Wherever the line with "Birth of a blog." sits in the listing below, transcribe from it up to and including the line with "pinwheel (68, 2547)", exactly, and leave the remaining lines out.

++++ Input records ++++

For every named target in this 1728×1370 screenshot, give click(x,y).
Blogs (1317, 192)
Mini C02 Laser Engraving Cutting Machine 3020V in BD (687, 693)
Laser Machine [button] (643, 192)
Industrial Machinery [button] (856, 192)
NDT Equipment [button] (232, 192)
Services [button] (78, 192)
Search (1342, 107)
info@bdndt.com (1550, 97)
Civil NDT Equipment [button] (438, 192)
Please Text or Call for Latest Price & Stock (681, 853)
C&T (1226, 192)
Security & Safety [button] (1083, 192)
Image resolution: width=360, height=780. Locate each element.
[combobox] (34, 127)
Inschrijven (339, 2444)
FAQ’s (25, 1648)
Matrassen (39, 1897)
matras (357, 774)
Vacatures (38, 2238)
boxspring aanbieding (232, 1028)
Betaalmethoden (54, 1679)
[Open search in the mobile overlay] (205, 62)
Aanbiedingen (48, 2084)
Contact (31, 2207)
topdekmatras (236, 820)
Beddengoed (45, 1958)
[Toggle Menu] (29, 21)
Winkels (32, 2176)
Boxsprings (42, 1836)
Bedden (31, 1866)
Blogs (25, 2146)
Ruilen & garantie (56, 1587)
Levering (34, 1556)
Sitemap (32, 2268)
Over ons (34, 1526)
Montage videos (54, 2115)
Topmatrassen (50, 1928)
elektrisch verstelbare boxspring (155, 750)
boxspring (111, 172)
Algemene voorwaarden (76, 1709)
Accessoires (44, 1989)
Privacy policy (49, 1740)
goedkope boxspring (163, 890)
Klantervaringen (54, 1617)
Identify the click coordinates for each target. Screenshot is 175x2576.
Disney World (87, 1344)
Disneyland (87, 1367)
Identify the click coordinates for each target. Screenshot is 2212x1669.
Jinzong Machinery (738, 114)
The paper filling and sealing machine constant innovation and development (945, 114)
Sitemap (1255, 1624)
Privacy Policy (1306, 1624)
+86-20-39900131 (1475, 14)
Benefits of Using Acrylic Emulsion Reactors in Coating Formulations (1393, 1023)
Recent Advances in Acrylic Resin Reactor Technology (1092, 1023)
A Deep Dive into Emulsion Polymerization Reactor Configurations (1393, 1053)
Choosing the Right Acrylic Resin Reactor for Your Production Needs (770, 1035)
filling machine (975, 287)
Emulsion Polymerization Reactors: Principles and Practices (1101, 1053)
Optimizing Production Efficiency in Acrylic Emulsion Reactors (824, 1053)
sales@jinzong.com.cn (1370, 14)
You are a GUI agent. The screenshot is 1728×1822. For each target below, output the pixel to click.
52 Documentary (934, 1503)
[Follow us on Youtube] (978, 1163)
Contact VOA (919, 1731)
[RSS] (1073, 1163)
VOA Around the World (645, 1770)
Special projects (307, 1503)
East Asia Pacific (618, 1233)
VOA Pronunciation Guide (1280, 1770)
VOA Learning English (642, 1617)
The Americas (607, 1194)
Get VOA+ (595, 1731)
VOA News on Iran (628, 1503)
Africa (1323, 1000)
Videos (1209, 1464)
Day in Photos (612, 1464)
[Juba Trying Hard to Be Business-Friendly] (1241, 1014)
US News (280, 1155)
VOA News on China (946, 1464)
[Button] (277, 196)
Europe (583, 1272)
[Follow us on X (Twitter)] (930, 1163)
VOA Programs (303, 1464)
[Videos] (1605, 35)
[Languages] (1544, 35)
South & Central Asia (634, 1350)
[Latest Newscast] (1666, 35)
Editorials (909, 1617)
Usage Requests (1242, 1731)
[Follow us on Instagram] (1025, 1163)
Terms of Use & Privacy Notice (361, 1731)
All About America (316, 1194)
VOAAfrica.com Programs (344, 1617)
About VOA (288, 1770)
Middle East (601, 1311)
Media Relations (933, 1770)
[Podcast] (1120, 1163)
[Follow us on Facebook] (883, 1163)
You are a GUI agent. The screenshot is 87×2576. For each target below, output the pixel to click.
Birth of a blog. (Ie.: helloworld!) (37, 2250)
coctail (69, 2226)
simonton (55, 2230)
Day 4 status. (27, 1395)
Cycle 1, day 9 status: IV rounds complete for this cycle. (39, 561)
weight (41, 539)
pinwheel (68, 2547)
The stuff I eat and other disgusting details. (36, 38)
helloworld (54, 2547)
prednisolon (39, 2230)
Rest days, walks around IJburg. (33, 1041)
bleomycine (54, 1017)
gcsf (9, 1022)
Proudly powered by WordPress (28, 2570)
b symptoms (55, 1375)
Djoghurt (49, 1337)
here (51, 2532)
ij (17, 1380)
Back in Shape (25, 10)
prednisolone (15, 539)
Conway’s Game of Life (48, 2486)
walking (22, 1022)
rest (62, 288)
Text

++++

* Exercise result
Birth of a blog. (Ie.: helloworld!) (37, 2250)
coctail (69, 2226)
simonton (55, 2230)
Day 4 status. (27, 1395)
Cycle 1, day 9 status: IV rounds complete for this cycle. (39, 561)
weight (41, 539)
pinwheel (68, 2547)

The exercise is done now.